Indien de door het Bureau ontvangen informatie niet de in lid 2 van dit artikel omschreven elementen omvat, en er geen lopend onderzoek van het Bureau is, kan het Bureau overgaan tot een voorlopige evaluatie van de vermoedens. De evaluatie wordt onverwijld verricht en in elk geval binnen twee maanden na ontvangst van de informatie. Tijdens die evaluatie zijn artikel 6 en artikel 8, lid 2, van toepassing. Na die voorlopige evaluatie dient het Bureau bij het EOM een verslag in over elke strafbare gedraging als bedoeld in lid 1 van dit artikel.
5.
Indien de in lid 1 van dit artikel bedoelde strafbare gedraging aan het licht komt tijdens een onderzoek door het Bureau, en het EOM na het in dat lid bedoelde verslag een onderzoek opent, zet het Bureau zijn onderzoek naar dezelfde feiten niet voort, tenzij overeenkomstig artikel 12 sexies of artikel 12 septies.

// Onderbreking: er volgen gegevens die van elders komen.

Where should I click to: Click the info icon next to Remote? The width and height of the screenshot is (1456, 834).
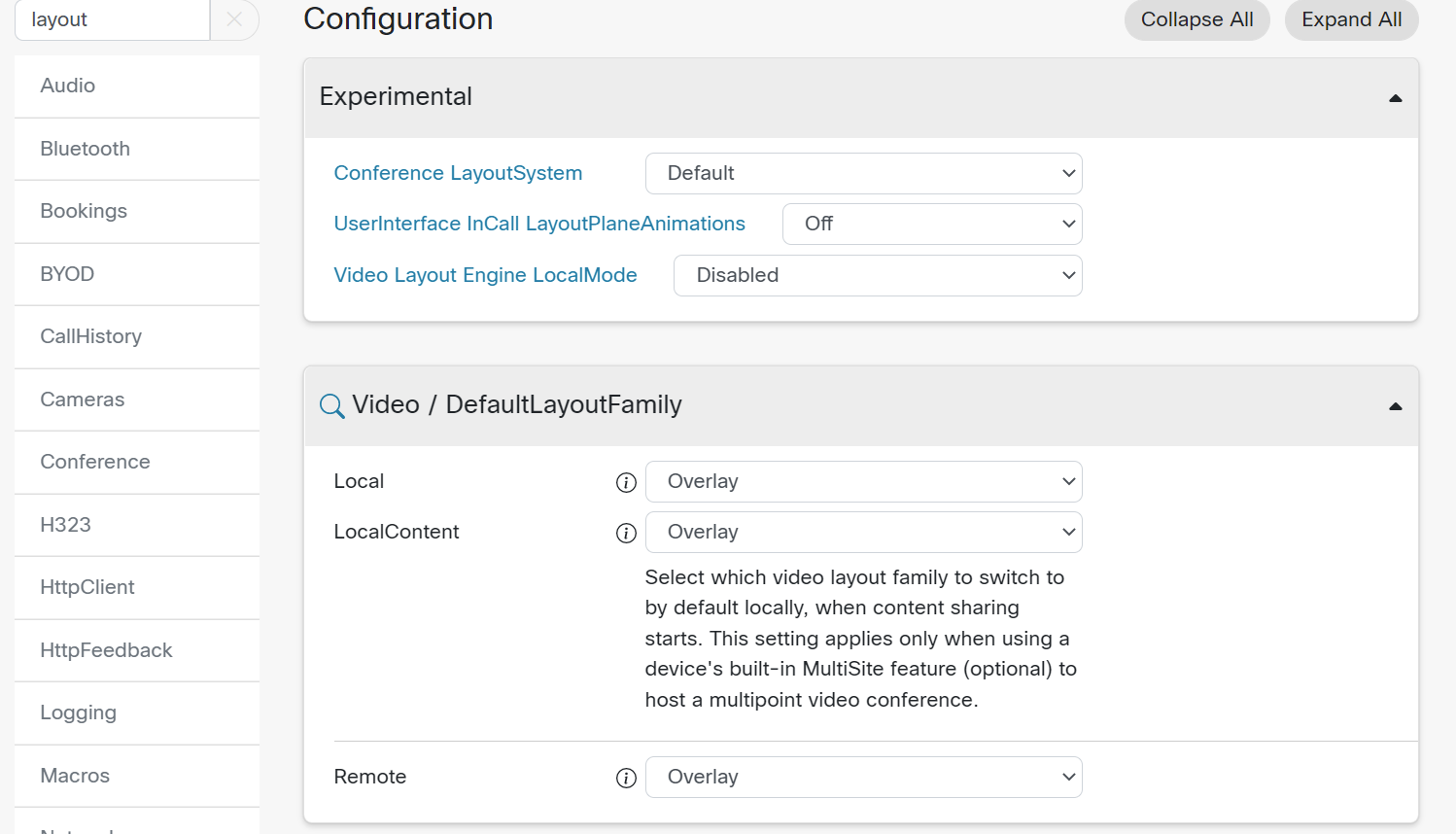pos(626,777)
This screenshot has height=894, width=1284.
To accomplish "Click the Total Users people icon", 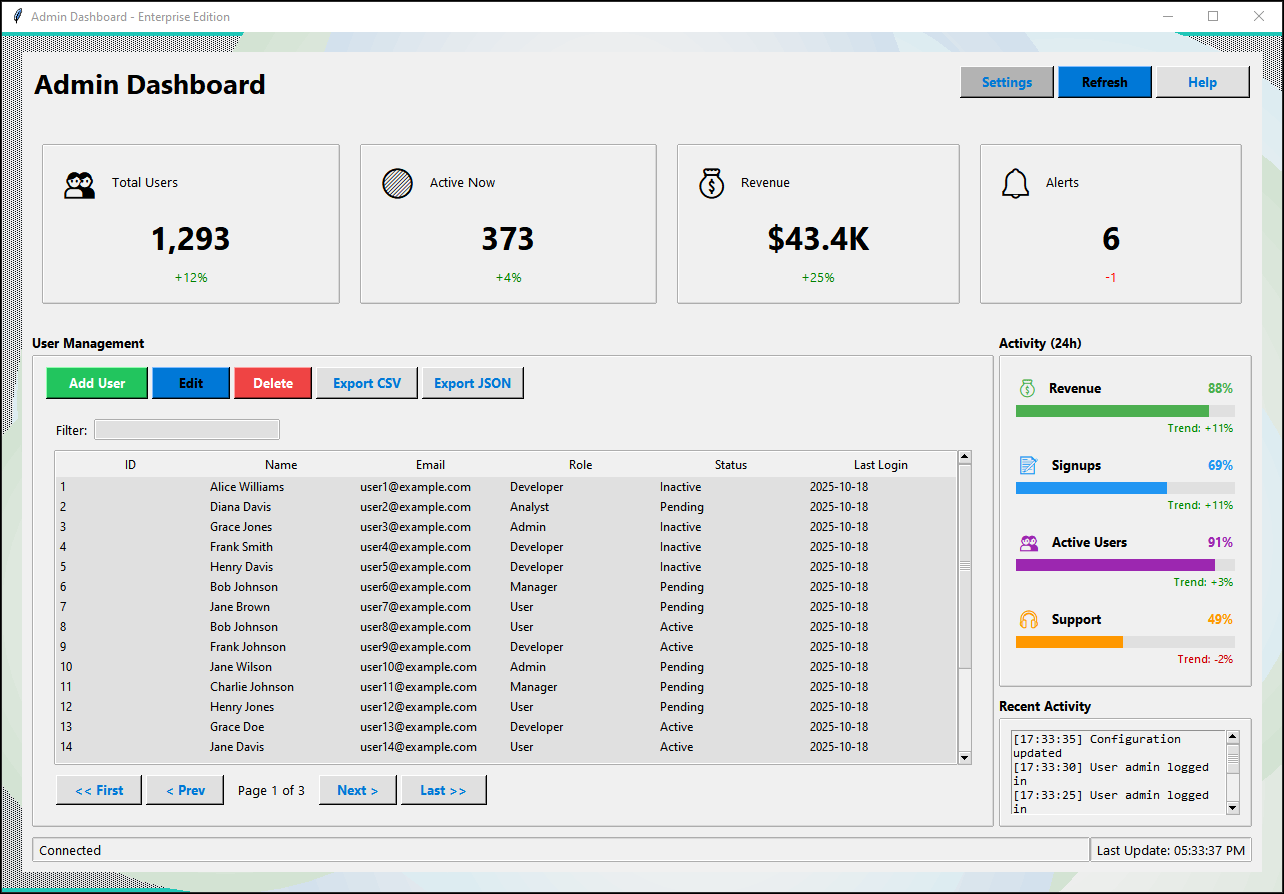I will [x=78, y=183].
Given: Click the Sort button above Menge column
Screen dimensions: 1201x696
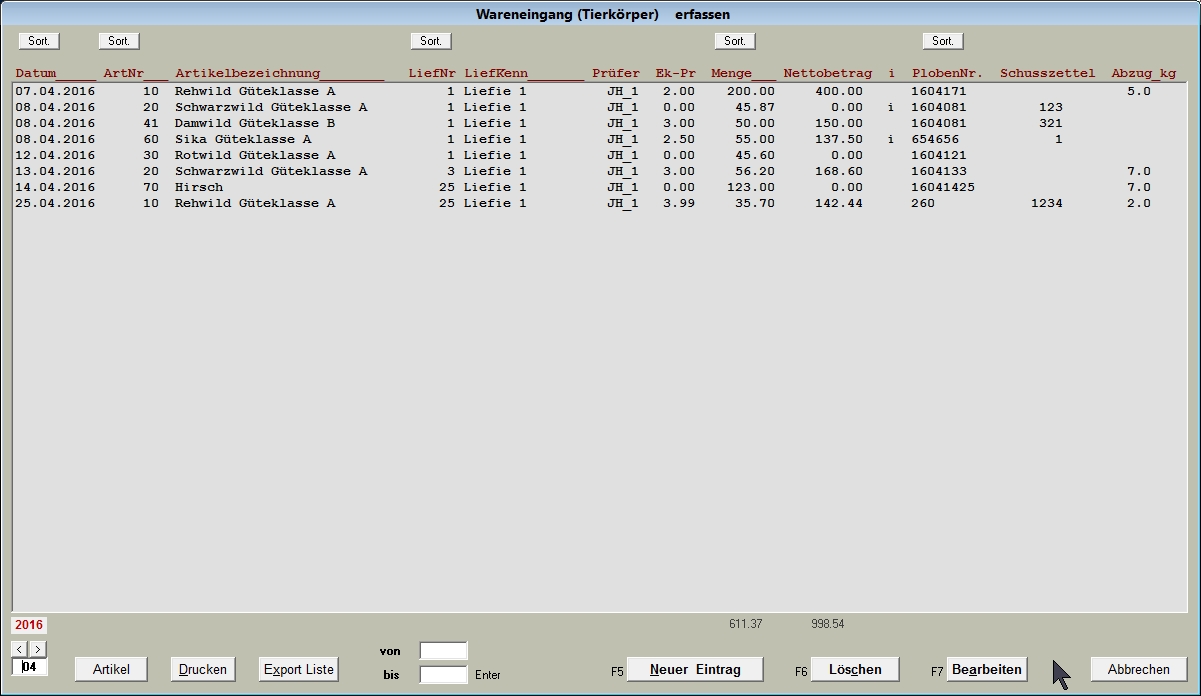Looking at the screenshot, I should (735, 41).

Voor de toepassing van de eerste alinea van dit lid controleert het Bureau overeenkomstig artikel 12 octies, lid 2, via het casemanagementsysteem van het EOM of het EOM een onderzoek uitvoert. Het Bureau kan het EOM om verdere informatie verzoeken. Het EOM reageert binnen een overeenkomstig artikel 12 octies vast te stellen termijn.
6.
De instellingen, organen en instanties kunnen het Bureau verzoeken een voorlopige evaluatie uit te voeren van vermoedens die aan hen worden gemeld. Voor die verzoeken zijn de leden 1 tot en met 4 van overeenkomstige toepassing. Het Bureau stelt de instelling, het orgaan of de instantie in kwestie in kennis van de resultaten van de voorlopige evaluatie, tenzij de verstrekking van die informatie een door het Bureau of het EOM gevoerd onderzoek in gevaar kan brengen.
7.
Indien het Bureau na de melding aan het EOM overeenkomstig dit artikel zijn onderzoek afsluit, zijn artikel 9, lid 4, en artikel 11 niet van toepassing.